* start Given data *
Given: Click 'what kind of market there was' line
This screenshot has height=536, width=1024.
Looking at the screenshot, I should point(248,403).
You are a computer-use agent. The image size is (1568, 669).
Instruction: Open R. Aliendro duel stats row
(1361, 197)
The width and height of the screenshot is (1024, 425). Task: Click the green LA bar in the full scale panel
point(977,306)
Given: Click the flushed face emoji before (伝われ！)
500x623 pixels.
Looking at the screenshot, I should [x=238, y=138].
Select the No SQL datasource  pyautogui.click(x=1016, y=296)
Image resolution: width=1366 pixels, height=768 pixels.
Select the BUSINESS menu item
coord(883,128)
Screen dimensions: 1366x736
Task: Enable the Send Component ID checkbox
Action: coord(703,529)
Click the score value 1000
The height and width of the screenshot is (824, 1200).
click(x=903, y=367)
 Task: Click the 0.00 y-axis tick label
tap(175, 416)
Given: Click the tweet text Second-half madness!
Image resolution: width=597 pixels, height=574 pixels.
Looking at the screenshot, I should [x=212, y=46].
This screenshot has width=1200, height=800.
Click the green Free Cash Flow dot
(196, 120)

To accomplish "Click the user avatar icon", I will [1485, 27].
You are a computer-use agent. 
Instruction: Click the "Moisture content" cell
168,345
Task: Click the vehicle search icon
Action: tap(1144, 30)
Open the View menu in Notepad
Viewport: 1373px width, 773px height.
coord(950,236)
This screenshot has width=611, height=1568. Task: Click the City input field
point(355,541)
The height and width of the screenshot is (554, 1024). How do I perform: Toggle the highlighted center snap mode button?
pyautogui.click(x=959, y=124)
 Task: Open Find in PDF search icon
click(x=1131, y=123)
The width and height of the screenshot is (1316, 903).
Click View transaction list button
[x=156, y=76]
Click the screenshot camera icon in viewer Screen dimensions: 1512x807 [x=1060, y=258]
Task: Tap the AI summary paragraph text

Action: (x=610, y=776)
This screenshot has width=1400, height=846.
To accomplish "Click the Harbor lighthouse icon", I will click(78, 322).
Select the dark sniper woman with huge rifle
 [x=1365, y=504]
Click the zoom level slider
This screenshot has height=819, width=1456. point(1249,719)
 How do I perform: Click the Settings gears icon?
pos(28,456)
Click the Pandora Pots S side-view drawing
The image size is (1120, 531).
* end Given data *
■ Task statement ■
Copy out the material verbatim, starting with the line that contains "The width and height of the screenshot is (1316, 903)." and continuing through the end of the material.

■ The completed task ■
The width and height of the screenshot is (1316, 903).
Click View transaction list button
[x=156, y=76]
Click the screenshot camera icon in viewer Screen dimensions: 1512x807 [x=1060, y=258]
Task: Tap the AI summary paragraph text

Action: (x=610, y=776)
This screenshot has width=1400, height=846.
To accomplish "Click the Harbor lighthouse icon", I will click(78, 322).
Select the dark sniper woman with huge rifle
 [x=1365, y=504]
Click the zoom level slider
This screenshot has height=819, width=1456. point(1249,719)
 How do I perform: Click the Settings gears icon?
pos(28,456)
Click the Pandora Pots S side-view drawing
The image size is (1120, 531).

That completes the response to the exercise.